Configuring an interruptible backfill queue

Procedure

Configure INTERRUPTIBLE_BACKFILL=seconds in the lowest priority queue in the cluster. There can only be one interruptible backfill queue in the cluster.

Specify the minimum number of seconds for the job to be considered for backfilling. This minimal time slice depends on the specific job properties; it must be longer than at least one useful iteration of the job. Multiple queues may be created if a site has jobs of distinctively different classes.

For example:
Begin Queue
QUEUE_NAME   = background
# REQUEUE_EXIT_VALUES (set to whatever needed)
DESCRIPTION  = Interruptible Backfill queue
BACKFILL = Y
INTERRUPTIBLE_BACKFILL = 1
RUNLIMIT = 10
PRIORITY = 1
End Queue

Interruptible backfill is disabled if BACKFILL and RUNLIMIT are not configured in the queue.

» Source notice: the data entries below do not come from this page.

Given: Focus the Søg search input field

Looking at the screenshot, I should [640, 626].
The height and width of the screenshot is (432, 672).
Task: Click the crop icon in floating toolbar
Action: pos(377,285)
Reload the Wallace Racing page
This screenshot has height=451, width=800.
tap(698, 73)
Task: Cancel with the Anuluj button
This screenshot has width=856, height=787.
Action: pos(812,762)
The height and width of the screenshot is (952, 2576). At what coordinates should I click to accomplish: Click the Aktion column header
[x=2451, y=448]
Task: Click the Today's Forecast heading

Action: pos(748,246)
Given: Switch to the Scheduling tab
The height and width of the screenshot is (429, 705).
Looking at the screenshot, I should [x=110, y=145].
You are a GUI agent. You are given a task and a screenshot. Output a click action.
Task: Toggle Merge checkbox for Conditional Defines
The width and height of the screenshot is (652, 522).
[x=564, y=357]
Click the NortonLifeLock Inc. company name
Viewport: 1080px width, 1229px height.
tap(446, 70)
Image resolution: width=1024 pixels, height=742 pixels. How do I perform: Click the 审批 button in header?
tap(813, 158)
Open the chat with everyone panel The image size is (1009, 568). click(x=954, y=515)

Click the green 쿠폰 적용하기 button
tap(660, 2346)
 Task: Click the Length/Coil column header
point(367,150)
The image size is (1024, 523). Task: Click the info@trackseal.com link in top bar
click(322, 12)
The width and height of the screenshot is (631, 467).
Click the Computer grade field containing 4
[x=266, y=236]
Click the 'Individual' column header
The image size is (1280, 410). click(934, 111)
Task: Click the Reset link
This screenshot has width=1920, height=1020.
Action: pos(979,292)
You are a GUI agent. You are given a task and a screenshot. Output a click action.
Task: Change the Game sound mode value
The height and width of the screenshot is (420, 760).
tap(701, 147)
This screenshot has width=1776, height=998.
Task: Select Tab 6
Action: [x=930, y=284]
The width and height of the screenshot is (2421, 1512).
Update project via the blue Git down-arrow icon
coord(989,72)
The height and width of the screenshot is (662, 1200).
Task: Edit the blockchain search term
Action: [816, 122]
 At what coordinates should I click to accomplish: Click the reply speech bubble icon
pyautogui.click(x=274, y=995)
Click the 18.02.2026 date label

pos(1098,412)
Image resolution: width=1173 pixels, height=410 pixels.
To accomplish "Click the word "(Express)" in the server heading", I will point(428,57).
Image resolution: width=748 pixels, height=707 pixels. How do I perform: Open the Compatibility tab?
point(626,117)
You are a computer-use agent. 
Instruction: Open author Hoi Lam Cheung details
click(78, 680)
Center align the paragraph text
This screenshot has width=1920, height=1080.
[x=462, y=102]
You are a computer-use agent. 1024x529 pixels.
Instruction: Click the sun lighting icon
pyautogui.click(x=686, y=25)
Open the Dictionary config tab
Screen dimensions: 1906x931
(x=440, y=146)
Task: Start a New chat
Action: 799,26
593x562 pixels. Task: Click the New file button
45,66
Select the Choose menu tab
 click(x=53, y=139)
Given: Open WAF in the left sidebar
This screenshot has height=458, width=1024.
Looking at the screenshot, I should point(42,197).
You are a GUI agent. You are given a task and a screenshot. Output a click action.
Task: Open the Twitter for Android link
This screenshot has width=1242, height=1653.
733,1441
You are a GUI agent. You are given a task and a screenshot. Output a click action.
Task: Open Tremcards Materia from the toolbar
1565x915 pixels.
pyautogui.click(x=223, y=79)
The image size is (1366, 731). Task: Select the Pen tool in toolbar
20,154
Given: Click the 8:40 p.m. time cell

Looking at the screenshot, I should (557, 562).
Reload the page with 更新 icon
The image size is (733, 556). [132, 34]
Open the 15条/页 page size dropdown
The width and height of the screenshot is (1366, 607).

The value of INTERRUPTIBLE_BACKFILL is the minimal time slice in seconds for a job to be considered for backfill. The value depends on the specific job properties; it must be longer than at least one useful iteration of the job. Multiple queues may be created for different classes of jobs.

BACKFILL and RUNLIMIT must be configured in the queue.

RUNLIMIT corresponds to a maximum time slice for backfill, and should be configured so that the wait period for the new jobs submitted to the queue is acceptable to users. 10 minutes of runtime is a common value.

You should configure REQUEUE_EXIT_VALUES for the queue so that resubmission is automatic. In order to terminate completely, jobs must have specific exit values:
  • If jobs are checkpoint-able, use their checkpoint exit value.
  • If jobs periodically save data on their own, use the SIGTERM exit value.